現在は不完全ながらもガーミン社の各種サービスは大部分が復旧しつつある。ならば、ガーミン社はその要求に従い、犯罪組織に身代金を支払ったのではないか？そんな疑念を誰もが抱いていた。

この点につき、ITセキュリティに関する専門家向け情報を提供する企業で、特にランサムウェアに詳しいBleeping Computer社が、そのサイト上で「ガーミンが犯罪組織から暗号を解くため（復号化するため）の鍵を手に入れたと確認できた」との記事を掲載している。

Bleeping Computer：Confirmed: Garmin received decryptor for WastedLocker ransomware

Bleeping Computer社の見解：身代金を支払った根拠

Bleeping Computerは、公式Twitterでもその情報を発表している。

そもそもBleeping Computer社は、ガーミン・コネクトがシャットダウンしたときに、「ガーミンは緊急メンテナンスをしているのではなく、実はランサムウェアに感染しシステムが暗号化されてしまっている」という事実に世界で最初に気づいた企業である。すげぇ。

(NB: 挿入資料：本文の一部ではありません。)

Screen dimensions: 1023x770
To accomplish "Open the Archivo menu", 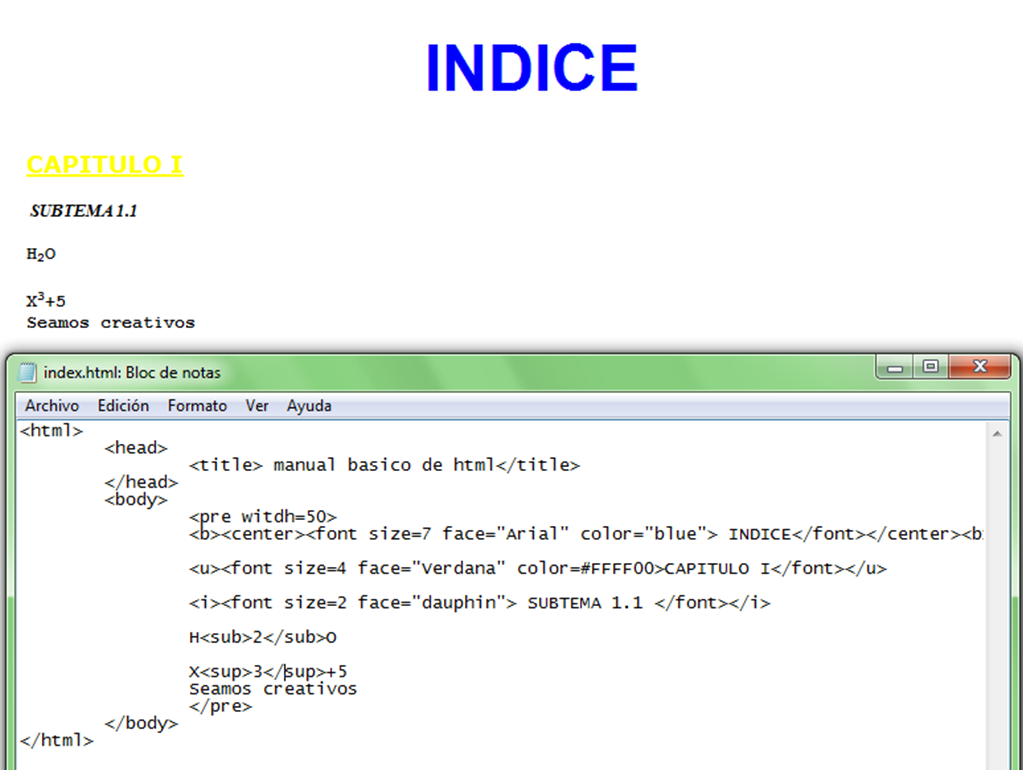I will [x=52, y=406].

そして今回Bleeping Computerは、ガーミン社のIT関係の部署によって作成された、とあるプログラム（Windowsでいう拡張子が”.exe”の実行ファイル）を手にいれた。それは、暗号化されたシステムを復号化（暗号を解く）するためのものである。

Bleeping Computerがそのプログラムを調べたところ、以下の3つの事実が判明した。それは以下の3点である。

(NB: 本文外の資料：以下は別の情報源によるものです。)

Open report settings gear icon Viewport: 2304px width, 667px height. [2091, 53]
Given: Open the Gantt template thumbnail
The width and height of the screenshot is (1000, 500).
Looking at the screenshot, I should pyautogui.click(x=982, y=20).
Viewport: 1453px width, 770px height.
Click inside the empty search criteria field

• やはり今回の原因はWastedLockerによるものであったこと
• 復号化のための鍵の特殊なプログラムがなければ、暗号を解き、システムを正常化させることはできないこと
• プログラムは、サーバーが使えなくなった翌日の7/25に一度実行された形跡があること

これらの事実から推定できることは、ガーミン社がシステムのシャットダウン後の48時間以内に犯罪組織に身代金を払い、復号化のための鍵となる特殊なプログラムを手に入れ、それを実行したということである。

このようにBleeping Computer社は主張している。

ただテロ組織とも言えるようなそんな犯罪者集団に身代金を払うことは米国で禁止されている。それにも関わらず本当に支払ったとすれば、ガーミン社は今後アメリカ政府との関係で難しい事情を抱えることになる。

身代金の額

また身代金の額については、要求されたのは1000万ドル（約10億5000万円）だが、実際にガーミンが支払ったのは450万ドル（約4億7500万円）とする報道がなされている。しかも、その支払い手段は現金や証券での類ではなく、匿名性の強い仮想通貨のビットコインが使われたとのこと。

→参考：US Travel Giant Paid 414 Bitcoins in Ransom to Hackers

今回のこの「ガーミン・ランサムウェア事件」というべき騒動は、ひょっとしたらサイバーセキュリティ業界史上の重要な先例・教訓となるかもしれない。